Friday, December 23, 2011

On Human Nature

Yesterday, worn our with anxieties, away from others
I was in a shady grove, my soul consumed.
For how I do so love this drug for sufferings,
to speak in quiet, me with my own soul...

But privately, my mind in a whirlpool spinning,
I had this sort of battling round of words:
Who was I? Who am I? What shall I be?
     I don't know clearly.
Nor can I find one better stocked with wisdom.
But, as through thick fog, I wander
every which way, with nothing, not a dream,
     of the things I long for...

What's in fact the good of life? God's light?
     But then hateful and jealous darkness
     keeps me from it.
Nothing's of any use to me.
     And what is there of no use to the wicked?
If only they were equally endowed,
     with troubles especially!
I lie helpless. Divine terror has bowed me.
I'm worn out by worries, night and day...

The ache exists for each one of our race...

Stop. Everything is secondary to God.
     Give in to reason.
God didn't make me in vain. I am turning
my back upon this song: this thing was from our feeblemindedness.

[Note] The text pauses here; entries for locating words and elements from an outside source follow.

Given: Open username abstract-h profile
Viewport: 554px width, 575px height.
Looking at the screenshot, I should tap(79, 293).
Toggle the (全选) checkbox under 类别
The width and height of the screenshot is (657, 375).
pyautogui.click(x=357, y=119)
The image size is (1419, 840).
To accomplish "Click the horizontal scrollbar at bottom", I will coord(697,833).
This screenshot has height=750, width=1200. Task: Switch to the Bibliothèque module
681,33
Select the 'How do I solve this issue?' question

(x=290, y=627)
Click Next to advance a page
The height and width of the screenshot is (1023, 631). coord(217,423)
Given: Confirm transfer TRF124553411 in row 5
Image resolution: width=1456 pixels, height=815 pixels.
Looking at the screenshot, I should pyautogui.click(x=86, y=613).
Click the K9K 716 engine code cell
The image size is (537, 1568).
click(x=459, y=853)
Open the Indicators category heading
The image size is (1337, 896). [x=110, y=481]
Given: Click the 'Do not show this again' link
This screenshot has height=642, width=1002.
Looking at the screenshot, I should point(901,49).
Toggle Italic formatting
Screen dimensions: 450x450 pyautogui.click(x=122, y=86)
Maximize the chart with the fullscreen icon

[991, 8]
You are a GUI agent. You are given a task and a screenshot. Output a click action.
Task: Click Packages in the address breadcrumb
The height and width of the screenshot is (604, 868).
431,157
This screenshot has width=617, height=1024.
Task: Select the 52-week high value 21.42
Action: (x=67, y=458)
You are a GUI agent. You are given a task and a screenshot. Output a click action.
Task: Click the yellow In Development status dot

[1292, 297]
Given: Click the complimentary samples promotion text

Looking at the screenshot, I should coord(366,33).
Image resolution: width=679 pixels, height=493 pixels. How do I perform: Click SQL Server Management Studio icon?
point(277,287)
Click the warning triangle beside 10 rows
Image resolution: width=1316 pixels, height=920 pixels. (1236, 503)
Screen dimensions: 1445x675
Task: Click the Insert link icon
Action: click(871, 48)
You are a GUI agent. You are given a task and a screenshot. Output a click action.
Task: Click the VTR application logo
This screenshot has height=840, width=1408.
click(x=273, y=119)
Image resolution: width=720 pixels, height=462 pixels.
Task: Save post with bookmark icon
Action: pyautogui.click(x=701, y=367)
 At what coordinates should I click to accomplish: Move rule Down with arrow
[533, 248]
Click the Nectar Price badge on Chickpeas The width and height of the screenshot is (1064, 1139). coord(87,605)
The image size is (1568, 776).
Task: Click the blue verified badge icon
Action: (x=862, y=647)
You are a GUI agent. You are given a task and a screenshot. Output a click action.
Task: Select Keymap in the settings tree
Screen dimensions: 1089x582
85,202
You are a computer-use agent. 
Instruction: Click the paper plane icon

Now's a fog, but afterwards the Word,
     and you'll know all,
whether seeing God, or eaten up by fire.
Now, when the beloved mind had sung for me
     these things, it digested its pain.
And late from the shady grove I headed home,
now laughing at this self-estrangement,
     then once again
heart in anguish smoldering, from a mind at war.

Saint Gregory Nazianzen (died 390) was a monk, a bishop, and a writer of letter, prayers, and poems.